SET TASK A ▸
Pull out every line of the records that contains the string "width", matching case exactly.

The erratic trackers tool can find things like moving trucks in aerial shots and trackers on phantom locations, for example where two sticks or wires cross, forming an X, directionally-dependent voids such as holes in foliage, isolated blowing leaves, flying bugs, lens flares, etc. It does not find short-term issues, for example where a tracker hops onto a different fence post and then hops back a few frames later, or short-lived trackers which don't exist long enough to do something untoward.
The tool operates by examining many pairs of frames which have many valid trackers in common. It picks some of the common trackers to form a kernel, which is then used to predict where the other trackers should appear in one frame, based on the other. If the prediction is off by too much, it is flagged. The tool tests many different kernels on the same pair of frames, so that most kernels do not contain bad trackers.
Any tracker that is flagged as bad on too many kernels is permanently declared to be erratic. When the tool completes (usually quickly), all the erratic trackers are selected for your review and possible deletion.
The Find Erratic Trackers tool has fair number of controls, which are described individually in detail in the Find Erratic Trackers reference section. (As is common in SynthEyes, the controls also offer explanatory tooltips.)
The tool produces an informative textual output with information that can be used to adjust the settings. That's also discussed in the reference section.
This tool is statistical in nature, so it may flag trackers that are actually fine (or of course miss trackers that have different problems). To make the detected trackers easier for you to find and review, the tool optionally sets the erratic trackers to a color you have selected (magenta by default). Turn on View/Group by Color to have them grouped together on the graph editor, for example.
If you run the tool repeatedly, the Find Erratic Trackers tool changes any trackers that have your Bad Tracker Color, but are no longer detected as bad, back to the default uncolored state, to correctly indicate that they are no longer considered to be bad. This means that there can be some confusion if you change the Bad Tracker Color in between runs of the tool. You may want to select all the trackers and reset their color on the Tracker panel.

ENTRIES SHOWN ▸
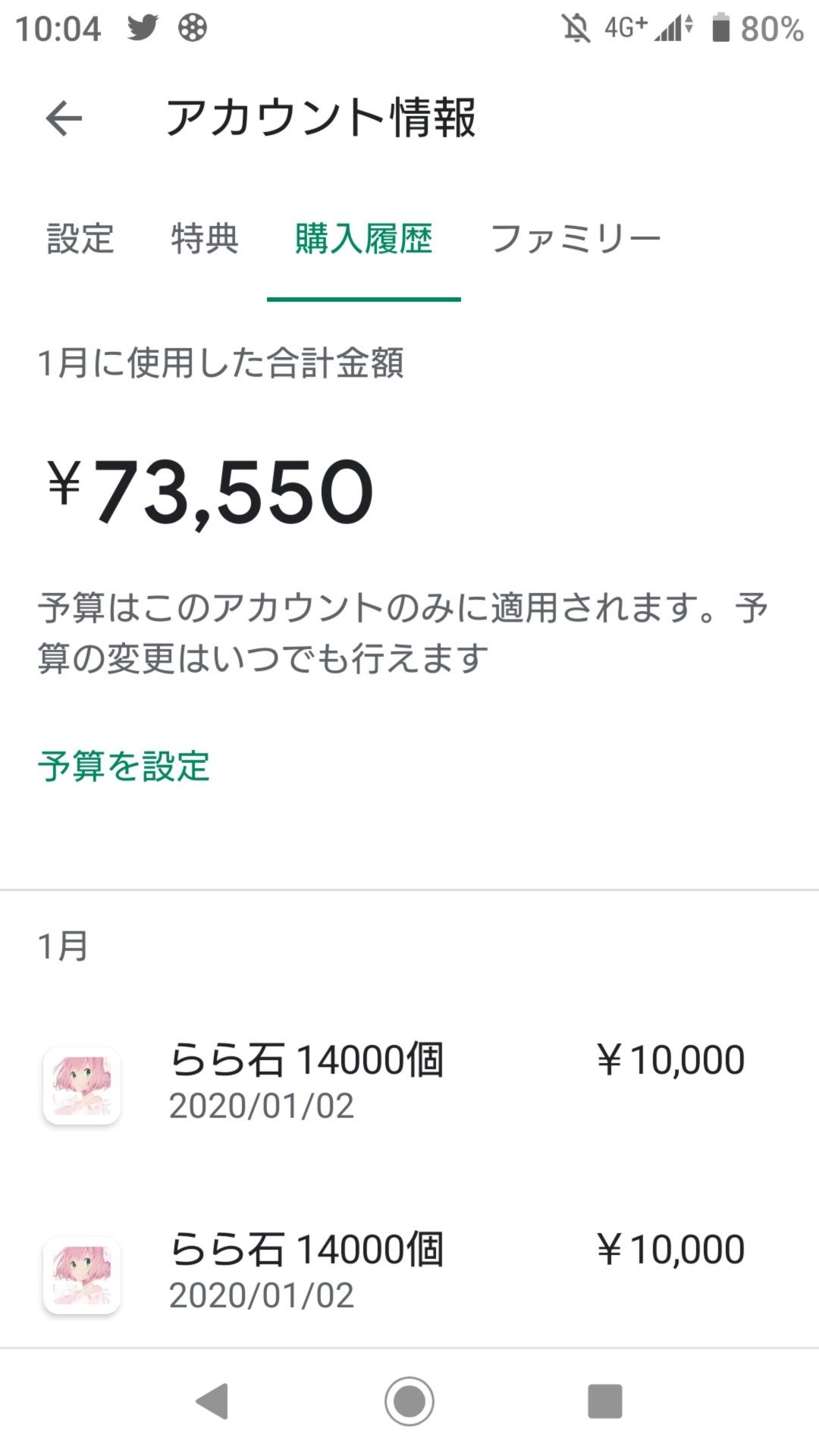Tap the ¥73,550 total amount
This screenshot has width=819, height=1456.
[210, 493]
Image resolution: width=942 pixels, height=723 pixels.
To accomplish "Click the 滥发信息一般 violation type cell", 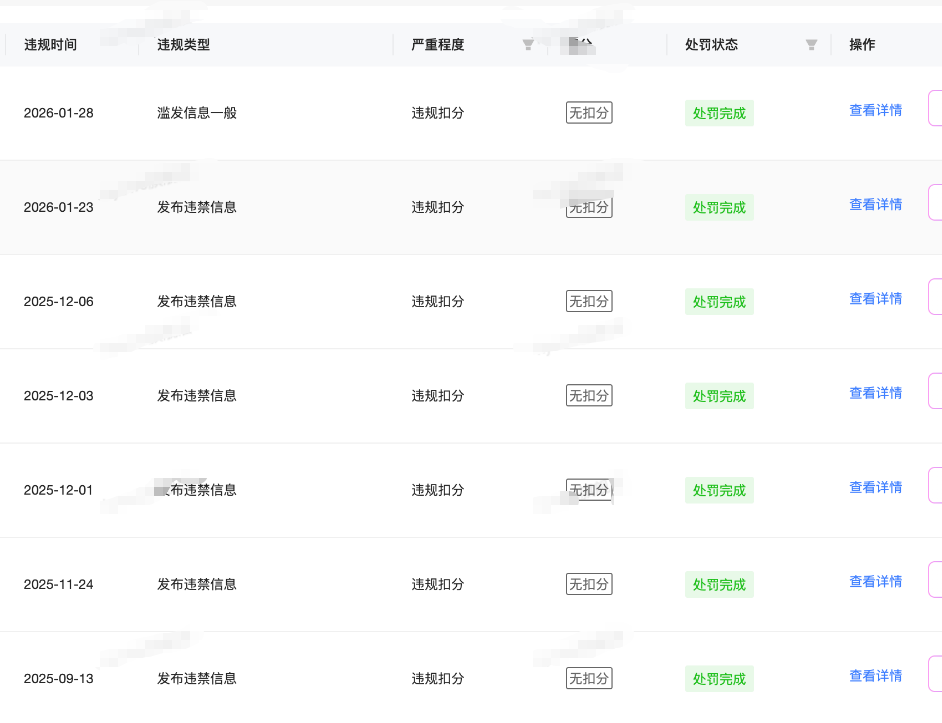I will (197, 113).
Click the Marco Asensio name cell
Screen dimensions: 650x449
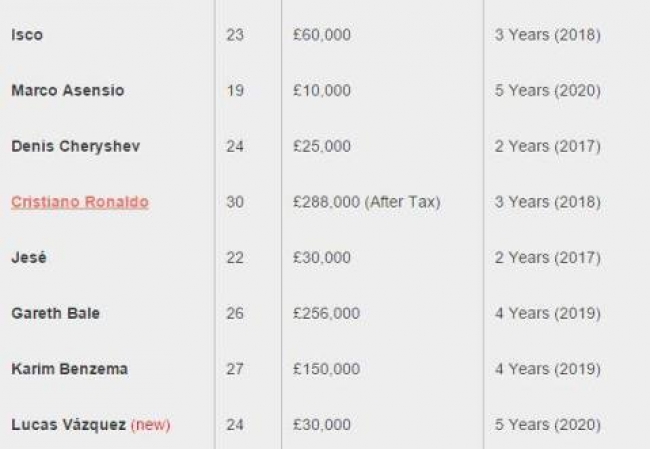point(68,90)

SET TASK B ▸
According to the passage on the erratic trackers tool, what color does the tool assign to erratic trackers by default?

EXERCISE SOLUTION A ▸
This screenshot has width=819, height=1456.
Image resolution: width=942 pixels, height=723 pixels.

EXERCISE SOLUTION B ▸
Magenta.